TASK STATEMENT: What you produce should be the lines from the line containing "Task: Click the name" through the last line below, both ends included, reproduced exactly and without pictures.
------------------------------------------------------------
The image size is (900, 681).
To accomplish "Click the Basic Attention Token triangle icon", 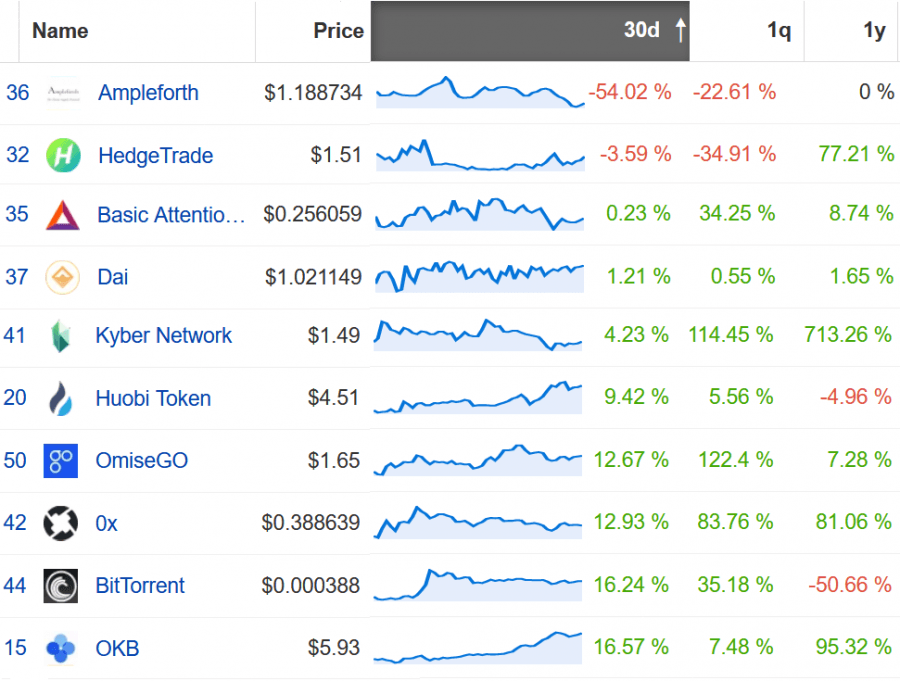I will (63, 215).
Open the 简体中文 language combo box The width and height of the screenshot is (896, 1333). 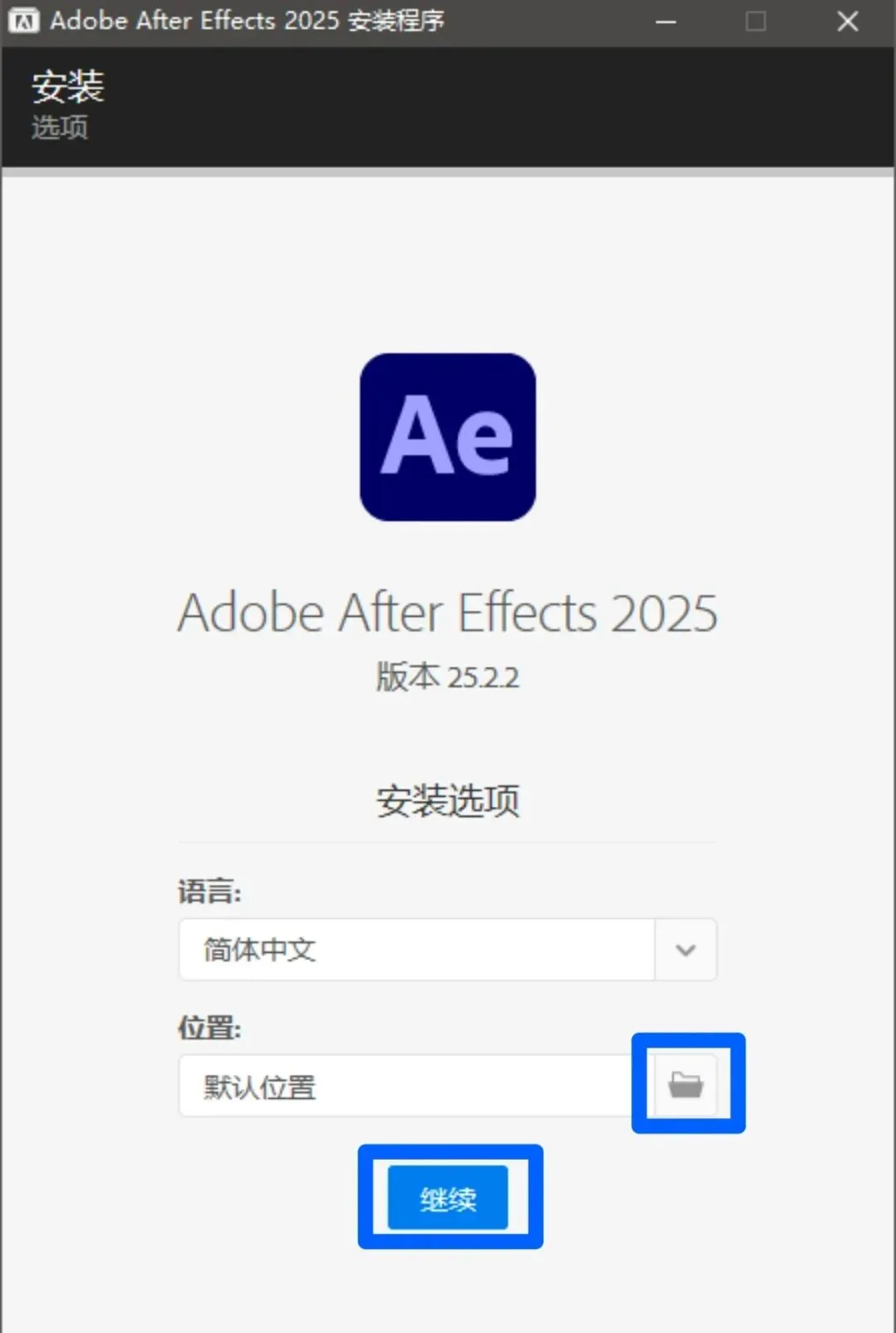[x=416, y=950]
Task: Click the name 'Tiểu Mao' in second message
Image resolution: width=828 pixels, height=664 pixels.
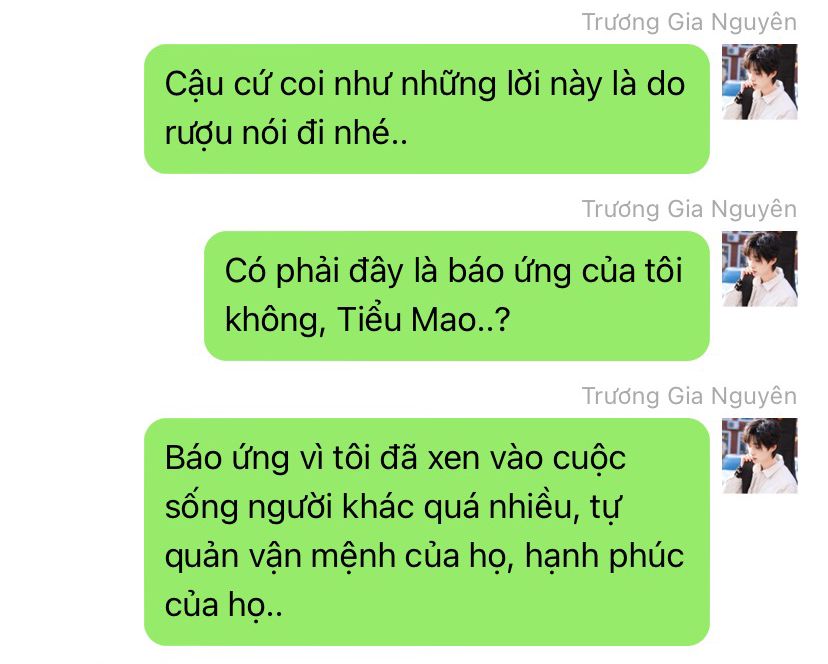Action: point(407,320)
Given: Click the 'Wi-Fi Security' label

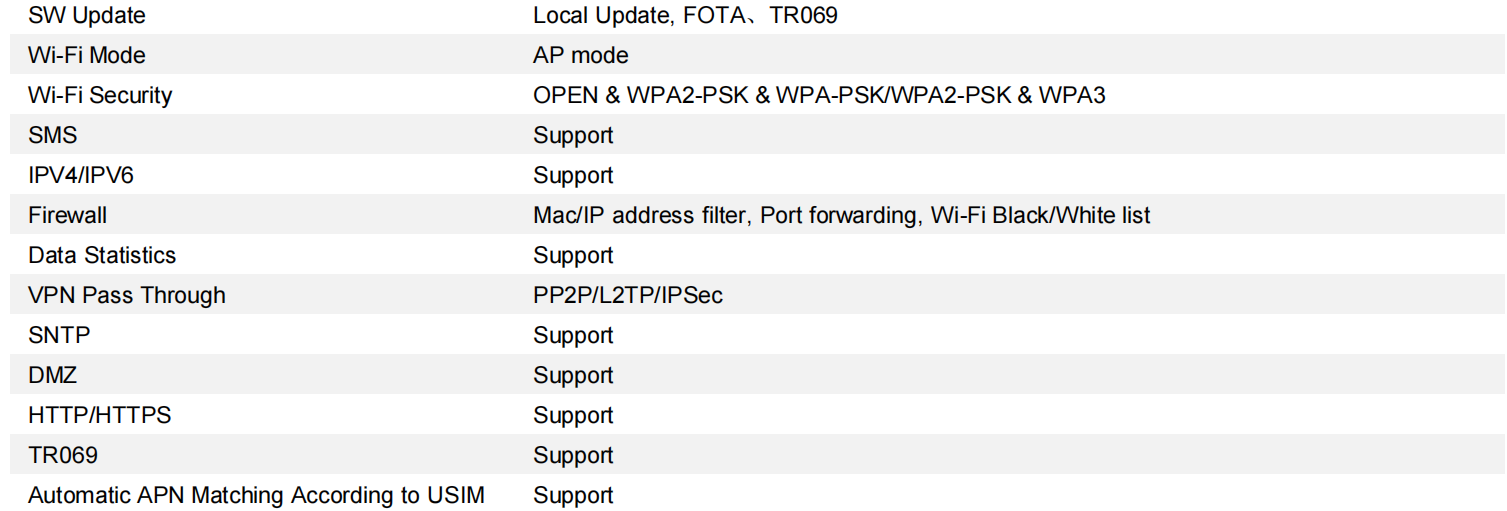Looking at the screenshot, I should pos(100,95).
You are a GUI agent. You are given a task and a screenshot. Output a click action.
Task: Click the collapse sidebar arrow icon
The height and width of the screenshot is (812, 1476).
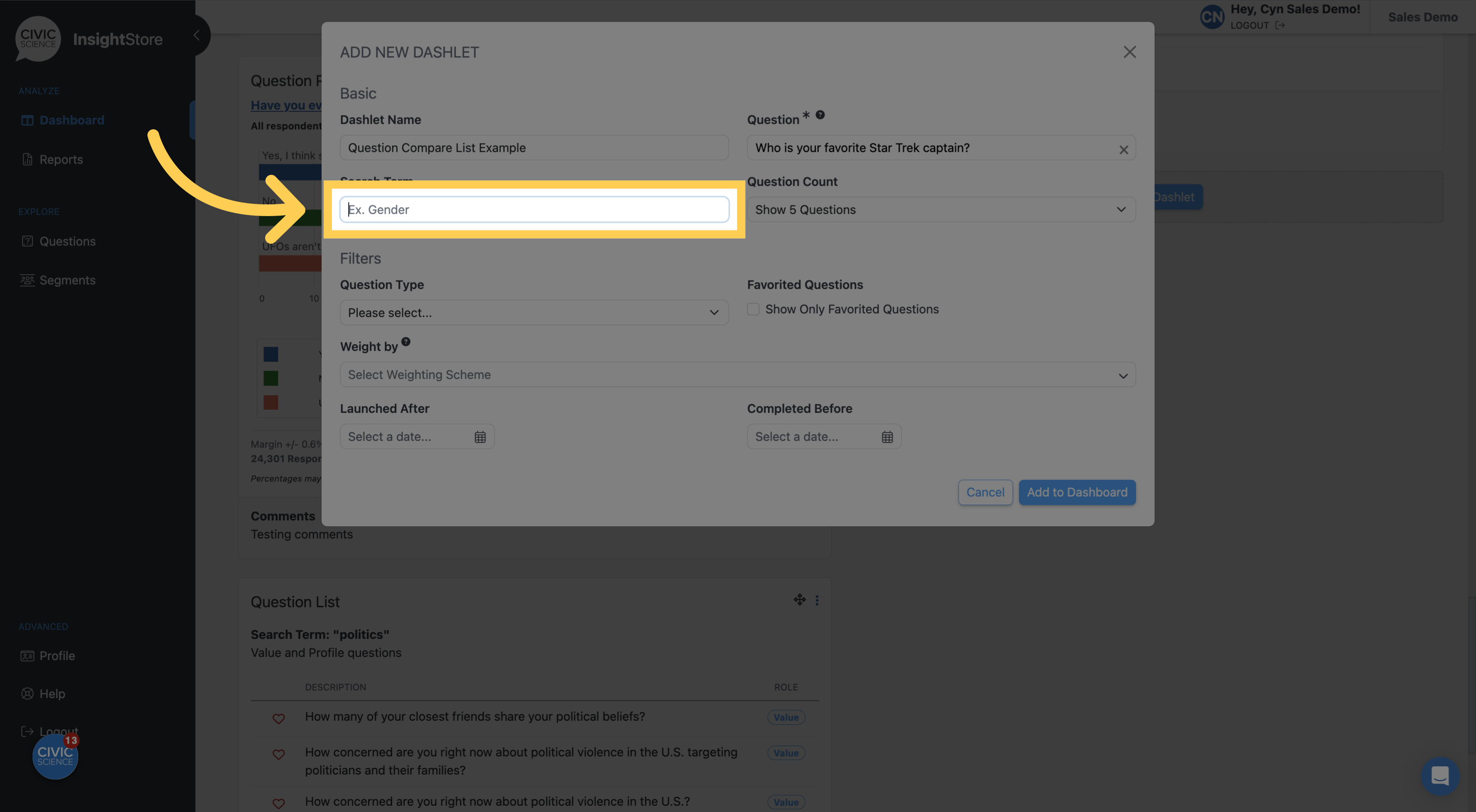(x=197, y=35)
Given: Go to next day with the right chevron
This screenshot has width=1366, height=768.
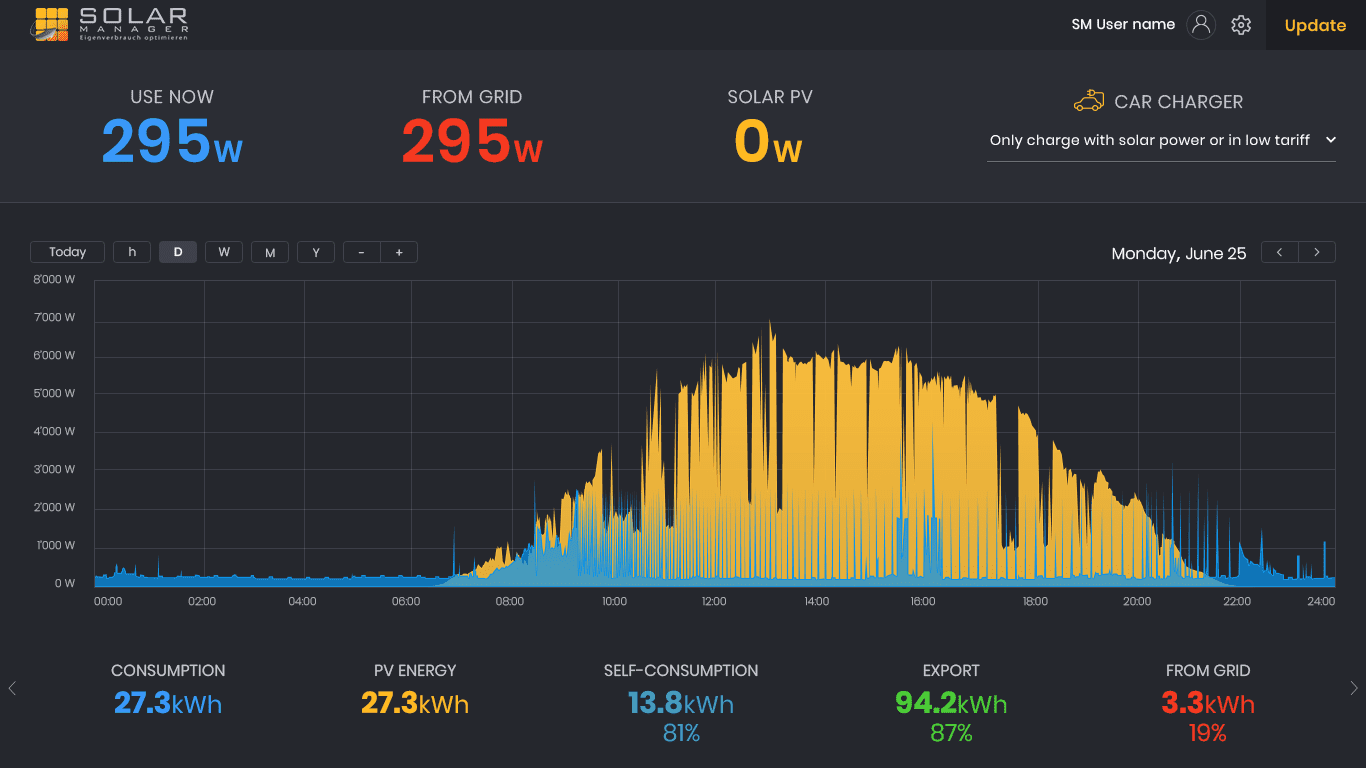Looking at the screenshot, I should click(x=1317, y=252).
------------------------------------------------------------
TASK ANSWER:
Task: Click the name 'Tiểu Mao' in second message
Image resolution: width=828 pixels, height=664 pixels.
Action: point(407,320)
Given: Click the 'Wi-Fi Security' label

Looking at the screenshot, I should pos(100,95).
You are a GUI agent. You are given a task and a screenshot. Output a click action.
Task: Click the collapse sidebar arrow icon
The height and width of the screenshot is (812, 1476).
(x=197, y=35)
Given: Go to next day with the right chevron
This screenshot has width=1366, height=768.
Looking at the screenshot, I should click(x=1317, y=252).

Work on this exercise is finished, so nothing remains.